From pv magazine Germany.
“Today begins the future of the new Eon,” said CEO Johannes Teyssen. “With the integration of Innogy we are creating a company that will put our customers at the center of our attention.”
To secure approval of the merger – which will see RWE retain Innogy’s renewables unit and acquire Eon’s clean energy operations – Eon had to offload business units including Innogy’s Czechian electricity and gas consumer operation and parts of its own Hungarian interest. In Germany, Eon said it would sell its heater current business and its highway electric vehicle charging operation to a third party.
Eon wants to focus on grid and customer solutions with the acquisition.
A long wait
The deal was first mooted in March 2018 and in January both companies submitted the transaction to the EU antitrust authorities. While RWE’s request quickly received approval, Eon had to wait on the outcome of an in-depth review process launched in Brussels.
Eon’s competitors have said the divestments made by the company to secure the deal will be insufficient to prevent it dominating the power market, and particularly monopolizing data. “There has never been such a concentration of power in the German energy market,” said Gero Lücking, MD of German power provider Lichtblick SE.

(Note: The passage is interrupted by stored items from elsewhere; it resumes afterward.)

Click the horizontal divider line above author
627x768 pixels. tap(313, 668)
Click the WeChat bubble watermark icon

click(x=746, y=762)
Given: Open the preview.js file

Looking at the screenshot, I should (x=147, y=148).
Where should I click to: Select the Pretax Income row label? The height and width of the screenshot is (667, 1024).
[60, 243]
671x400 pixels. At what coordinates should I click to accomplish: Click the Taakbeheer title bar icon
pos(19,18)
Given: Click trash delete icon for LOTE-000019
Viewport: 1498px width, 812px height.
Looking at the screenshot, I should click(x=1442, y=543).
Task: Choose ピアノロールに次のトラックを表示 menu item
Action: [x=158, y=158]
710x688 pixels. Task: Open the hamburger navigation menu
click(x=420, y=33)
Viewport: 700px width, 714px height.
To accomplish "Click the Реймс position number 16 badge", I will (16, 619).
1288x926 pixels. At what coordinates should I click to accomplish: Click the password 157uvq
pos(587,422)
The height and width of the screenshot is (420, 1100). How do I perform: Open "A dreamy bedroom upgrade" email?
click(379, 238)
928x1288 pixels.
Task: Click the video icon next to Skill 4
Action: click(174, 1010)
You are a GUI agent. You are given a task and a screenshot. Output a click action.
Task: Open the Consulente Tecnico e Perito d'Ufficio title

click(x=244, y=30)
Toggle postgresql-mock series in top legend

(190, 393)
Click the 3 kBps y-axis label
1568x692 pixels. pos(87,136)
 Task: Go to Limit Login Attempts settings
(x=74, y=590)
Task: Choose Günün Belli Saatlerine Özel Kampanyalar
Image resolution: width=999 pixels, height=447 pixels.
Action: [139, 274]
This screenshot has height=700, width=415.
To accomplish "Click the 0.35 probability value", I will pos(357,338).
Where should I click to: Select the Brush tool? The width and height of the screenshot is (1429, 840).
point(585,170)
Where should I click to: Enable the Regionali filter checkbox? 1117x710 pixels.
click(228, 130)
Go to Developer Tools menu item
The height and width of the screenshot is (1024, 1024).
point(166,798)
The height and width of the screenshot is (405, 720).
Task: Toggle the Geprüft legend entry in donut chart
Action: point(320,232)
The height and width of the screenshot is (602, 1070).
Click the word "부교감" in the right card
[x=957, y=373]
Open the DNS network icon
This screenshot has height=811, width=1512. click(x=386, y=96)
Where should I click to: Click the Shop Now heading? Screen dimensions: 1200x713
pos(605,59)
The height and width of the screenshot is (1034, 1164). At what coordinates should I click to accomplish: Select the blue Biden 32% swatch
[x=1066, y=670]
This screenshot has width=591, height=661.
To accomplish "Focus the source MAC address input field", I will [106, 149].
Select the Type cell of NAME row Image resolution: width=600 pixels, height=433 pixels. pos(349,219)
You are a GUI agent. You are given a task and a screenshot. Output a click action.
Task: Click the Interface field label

Teyssen confirmed Eon hopes to achieve €600-800 million in savings from next year by combining the Innogy business with its own and up to 5,000 jobs could be lost as a result of the merger. A strategy has been agreed with trade unions and the Eon CEO said the outcome should prove socially acceptable.
Eon plans to complete the takeover next week and had already acquired 90% of Innogy’s shares in recent months. Now, a further 9.4% will have to be purchased. “Probably tomorrow, Innogy will belong to Eon,” added Teyssen today.
The power company’s renewables operation will pass to RWE by the end of the month.